On the preparation side, I think the more movies you watch and the more books you read, the better you know how to tell a good story. Even if they’re bad movies, you still learn from them. On the other side, in order to be a filmmaker, you HAVE to have production experience. The more you know, the better of a filmmaker you are. Don’t be afraid of taking a camera and shooting with it, just because you’re not “techy.” That goes for both men and women. Learn how to light, even if lighting is going to be obsolete soon, because of cameras becoming so sensitive. The best thing to do is to be a production assistant for free, or interning for free, and try to absorb the apprenticeship process as much as possible. Try to learn from people that are talented, of course, because you can also pick up really bad habits on set. At first don’t be picky, but then eventually you need to start being picky about who you work with, like, which director or which producer because you will probably have those habits for a long time. Also, write your own stories and make as many films as possible. And you know, the first ten will be bad. I mean, unless you’re a Martin Scorsese genius. You’ll have a lot of bad films in you, and that’s a part of the learning process for the good to start coming out, so don’t be discouraged.

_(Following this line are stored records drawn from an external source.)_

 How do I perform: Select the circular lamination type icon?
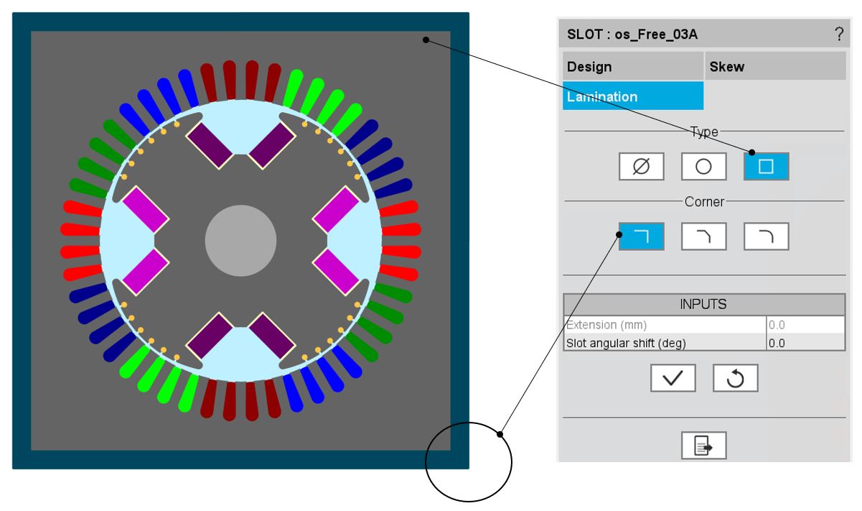point(703,166)
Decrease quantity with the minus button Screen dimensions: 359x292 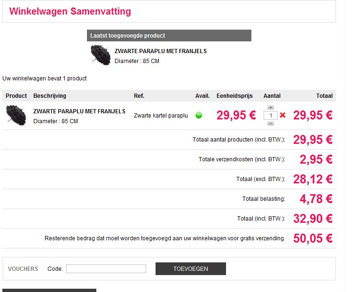(270, 124)
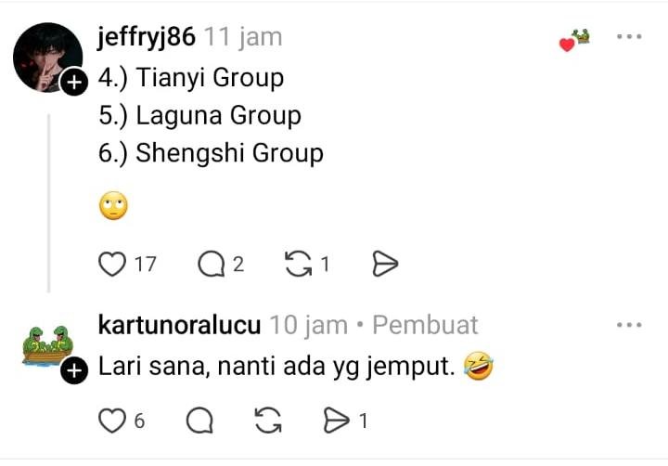Follow jeffryj86 using plus badge
The height and width of the screenshot is (466, 668).
(74, 82)
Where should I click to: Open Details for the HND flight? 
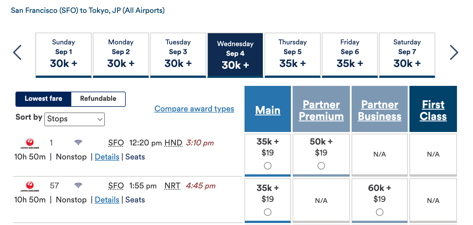[107, 157]
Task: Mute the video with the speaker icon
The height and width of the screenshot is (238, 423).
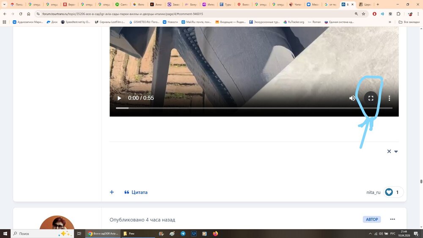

Is there a specific genre you like to work in or do you work in a variety?

Okay, so I like to work in a variety of genres, but what I would love to work on is Sci-Fi. In a heartbeat. I’m kind of excited about the remake of Blade Runner because I love the filmmaker who’s making it but I’m also kind of worried because it’s one of my favorite films!

Article by: Pierina Hidalgo


Pierina Hidalgo is interning for the FIU Film Studies, Fall 2016 semester. She is an English major who is also pursuing the FIU Film Certificate.